Lady Stafford was an acknowledged expert in the quality of musical instruments. Elizabeth Dudley, Countess of Löwenstein, a lady in waiting to Elizabeth Stuart, Queen of Bohemia, met Lady Stafford in London in 1639 and wrote to Huygens, saying that Lady Stafford often spoke of him and intended to send him a musical instrument called a theorbo. In 1649, unwell or uneasy about the questions, Lady Stafford would not recommend a lute that Jacques Gaultier was trying to sell to Huygens. This was a rare vintage instrument, made by Laux Maler. The family of the royal lutenist John Ballard had sold it to Charles I of England who had given it to Gaultier. Lisa Jardine suggests the sale of this lute once belonging to the deposed king may have been distasteful to Lady Stafford.

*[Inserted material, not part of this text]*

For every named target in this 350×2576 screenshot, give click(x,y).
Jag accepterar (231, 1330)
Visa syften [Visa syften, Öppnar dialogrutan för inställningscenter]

Mary Boyle, Countess of Warwick wrote, "she was a cunning old woman who had been herself too much, and was too long versed in amours." Mary Boyle had lived at a house of Lady Stafford's, and her brother Francis Boyle, Lord Shannon, married Elizabeth Killigrew at Whitehall Palace in 1639. Francis was sent to away to France after the marriage and Elizabeth and Mary Boyle were companions for a time, until Lady Stafford sent Mary Boyle to stay at her house near Hampton Court in 1641, angered by the visits of her lover Charles Rich.

In August 1646 she asked Charles Louis, son of Elizabeth, Queen of Bohemia, to write to his mother asking her to take her daughter Kate Killigrew as a maid of honour in her household, and then sent Kate to The Hague with his letter of recommendation.

Thomas Stafford died in 1655 and Lady Stafford considered moving to Maastricht or The Hague, possibly with her son Thomas Killigrew and his second wife Charlotte van Hesse. Huygens thought she would not find the conversation, pictures, performances, or music she enjoyed at Maastricht.

She died in 1656 and left a will. She wished to buried in the chapel of her own house at the Savoy on the Strand.

==Family==
Mary Woodhouse married:

(1) Sir Robert Killigrew, their children included;

- William Killigrew (1606–1695)
- Henry Killigrew (playwright), married Judith [?], their children included the poet Anne Killigrew.
- Thomas Killigrew, (7 February 1612 - 1683), married in 1638 Cecilia Crofts (d. 1638), a maid of honour to Henrietta Maria.
- Anne Killigrew, (1607- 8 July 1641); appointed dresser to Henrietta Maria in 1637; married George Kirke groom of the chamber; drowned at London Bridge; subject of Robert Heath's Epicedium on the Beautiful Lady Mrs A. K. unfortunately drowned by chance in the Thames in passing the Bridge, Henry King's An Elegy upon Mrs. Kirk unfortunately drowned in Thames, and her niece Anne Killigrew's On my Aunt Mrs A. K. drown'd under London-bridge in the Queen's Bardge Anno 1641.
- Elizabeth Killigrew, who married Francis Boyle, 1st Viscount Shannon, and was the mother of Charlotte FitzRoy, Countess of Yarmouth (d. 1684).
- Kate Killigrew (d. 1654), maid of honour or gentlewoman to Elizabeth Queen of Bohemia from 1646, died of smallpox.
- Catherine Killigrew
- Mary Killigrew, (1623-1677), married Sir John Jeames, a descendant of the lords of Haestricht in Holland.